▸ Istruzioni
[A] Nel brano sulla scuola, a quale biennio viene attribuita la responsabilità dello sfascio in cui versa oggi la scuola?
[B] Riporti testualmente dal brano sulla scuola il tratto che comincia con "Errori di prospettiva" e prosegue fino a "oggi sotto processo.".
[C] Prosegua il brano sulla scuola e sul biennio 1968-69 a partire dal punto in cui si interrompe.

Errori di prospettiva
Giuseppe Aragno - 27-10-2007
Ho sperato per anni che gente di scuola trovasse l'animo per lasciarsi alle spalle gli antichi steccati ideologici e si mettesse a ragionare di se stessa, di quello in cui ha creduto, dei suoi sogni, dei suoi errori, del male e del bene di quella storia che in qualche modo ha scritto e che è oggi sotto processo.
Non ci credo più, non credo più che possa accadere, ma almeno qui, sulle pagine d'una rivista che è stata in questi anni un luogo di discussione critica realmente autonomo e fuori dal coro, almeno qui una riflessione occorre farla: chi prova a scaricare sul biennio 1968-69 la responsabilità dello sfascio in cui versa oggi la scuola, non solo ignora che le istituzioni, quali che esse siano, risultano storicamente figlie di una somma di avvenimenti, di scelte culturali e politiche così complesse che vanno ben oltre lo spazio di un biennio, ma compie, consapevolmente, un'operazione di deteriore revisione della storia che ha fini evidentemente e strumentalmente politici.

▸ Estratto dei dati
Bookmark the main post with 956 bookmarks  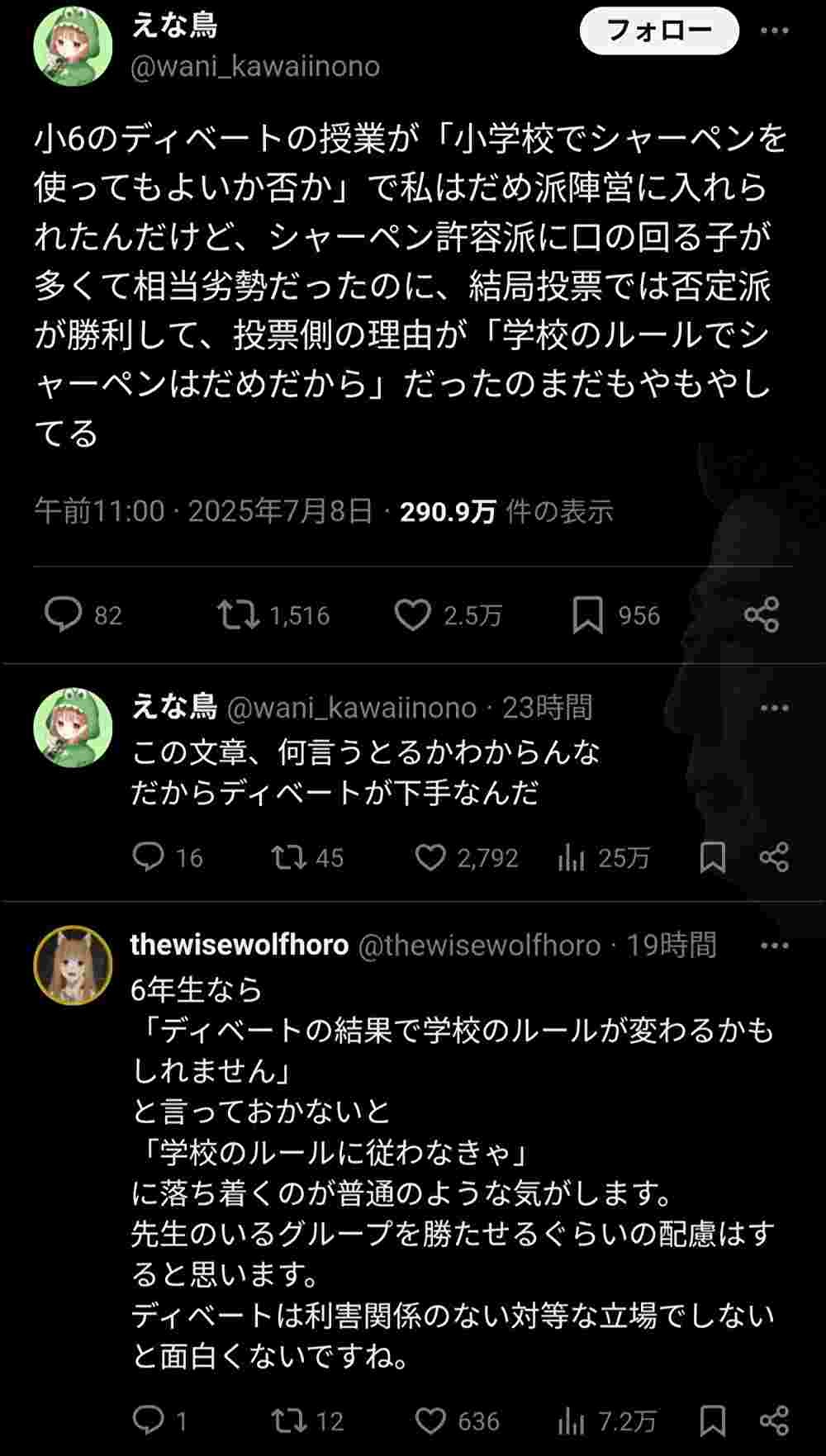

▸ Risposte per compito
[A] Al biennio 1968-69.

[B]
Errori di prospettiva
Giuseppe Aragno - 27-10-2007
Ho sperato per anni che gente di scuola trovasse l'animo per lasciarsi alle spalle gli antichi steccati ideologici e si mettesse a ragionare di se stessa, di quello in cui ha creduto, dei suoi sogni, dei suoi errori, del male e del bene di quella storia che in qualche modo ha scritto e che è oggi sotto processo.

[C]
Se si ripercorre a ritroso la vicenda della scuola della repubblica, non si può fare a meno di rimanere negativamente sorpresi dai suoi ritardi. Abbiamo cominciato a studiare Educazione Civica intorno al 1957 e, fino al 1960, i programmi di storia escludevano il fascismo e la Costituzione e si fermavano al "Duca della Vittoria".
Prima del Sessantotto, il solo cambiamento significativo che abbia segnato sul piano strutturale la storia del nostro sistema formativo è stata l'istituzione della scuola media unica che, in piena armonia col dettato costituzionale, realizzava un passo concreto - e tardivo - nella rimozione degli ostacoli di ordine economico e sociale che limitano di fatto la libertà e l'eguaglianza dei cittadini, impediscono il pieno sviluppo della persona umana e l'effettiva partecipazione dei lavoratori all'organizzazione politica, economica e sociale del Paese.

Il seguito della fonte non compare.